I thought I’d start with asking students to jot down their thoughts about the following two questions:
What do you know about rectangles?
What do you know about measuring rectangles?
As I walked around, I grew increasingly glad that I didn’t jump right into the first lesson of this unit! We had some foundations to build!
I brought us back together as a class and began showing the students some shapes that I had cut out of construction paper. One at a time, I held them up and we “played democracy”–majority ruled. The question? Is it a rectangle–or is it a “counterexample”. Here’s what we ended up with.
Notice anything? Yep. MAJOR misconception! My students did what I expected…they identified the “classic” rectangle by visual shape without really understanding what characteristics a rectangle must have. So…here begins the discussion.
First, I asked students to help me select which of the shapes they were 100% confident were NOT rectangles…and to explain why. We worked our way through the counterexamples and found out that shapes with curved sides can’t be rectangles…shapes with 5 sides can’t be rectangles…and eventually agreed that shapes without right angles couldn’t be rectangles. (Some were very upset by this and were pretty sure that “C” was a rectangle…they remembered that the opposite sides should be equal and that letter C fit the rule. I intervened with what was becoming a hot debate and reinforced that rectangles do, indeed, need four right angles.) Here’s what we ended up with.
|
Sorry so blurry! Didn’t realize it at the time…and didn’t take a second shot! |
Interesting, right? Time to come up with our set of rules. Can a square be a rectangle? Can a “diamond” (pet peeve…I had to do my “If I turn Megan upside down or on her side, is she still Megan?” talk.) Students began talking and generating rules and ideas and after a few minutes I wrote them down. Now…if you are a geometry purist, don’t be alarmed. I know there are more precise definitions out there–but this is what my students decided on, and they do work to help us define rectangles!
1. It must have 4 sides.
2. It must have 4 right angles.
3. It must have two sets of opposite parallel sides.

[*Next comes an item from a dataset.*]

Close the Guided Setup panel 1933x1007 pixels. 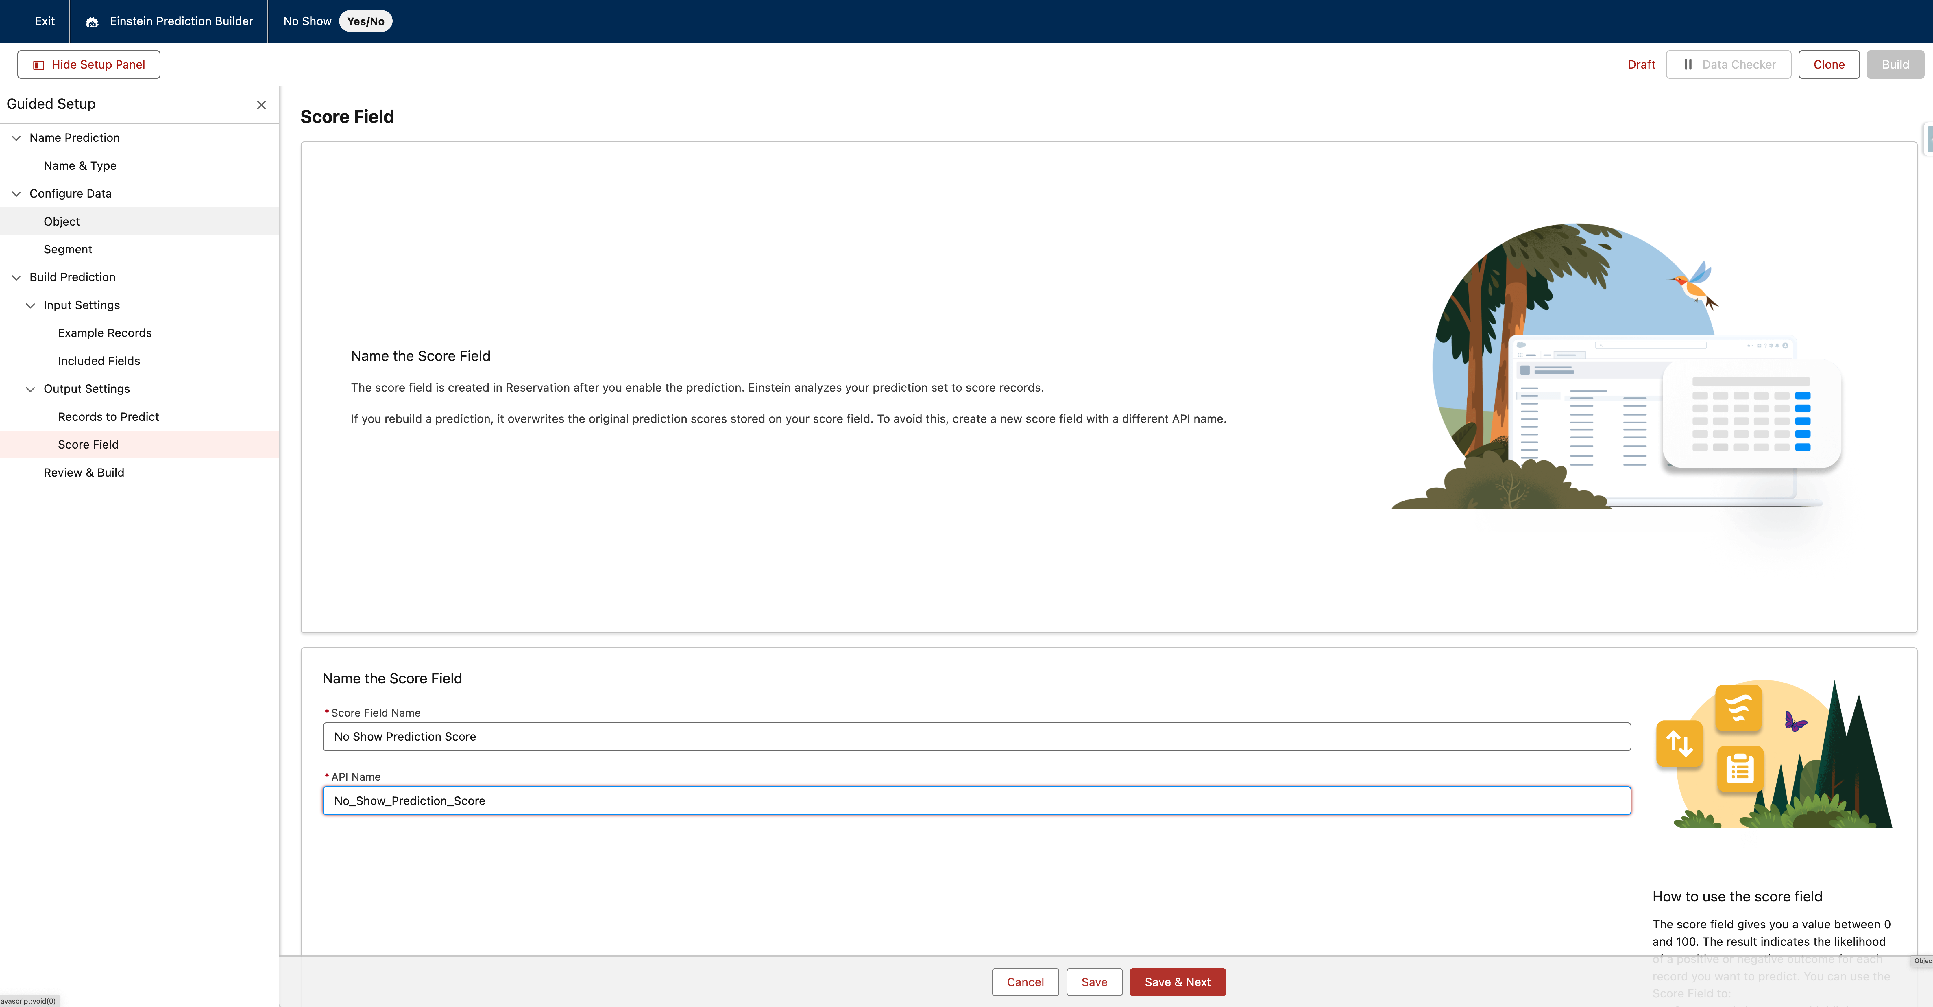[x=261, y=105]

We had QUITE the discussion about squares today and finally determined that a square IS indeed a rectangle-but that it is a SNOBBY rectangle that thinks it’s better than other rectangles because all four sides are perfectly equal. Will they remember that a square is a snobby rectangle? I hope so!
We worked through the shapes then and reorganized to find the TRUE examples of rectangles.
So…next steps? I asked the students to process the information they had learned in their notebooks. I asked them first to write about what they know to be true about rectangles, and then to make their own rectangle/not rectangle T-chart. We’ll see what they remember in a few days!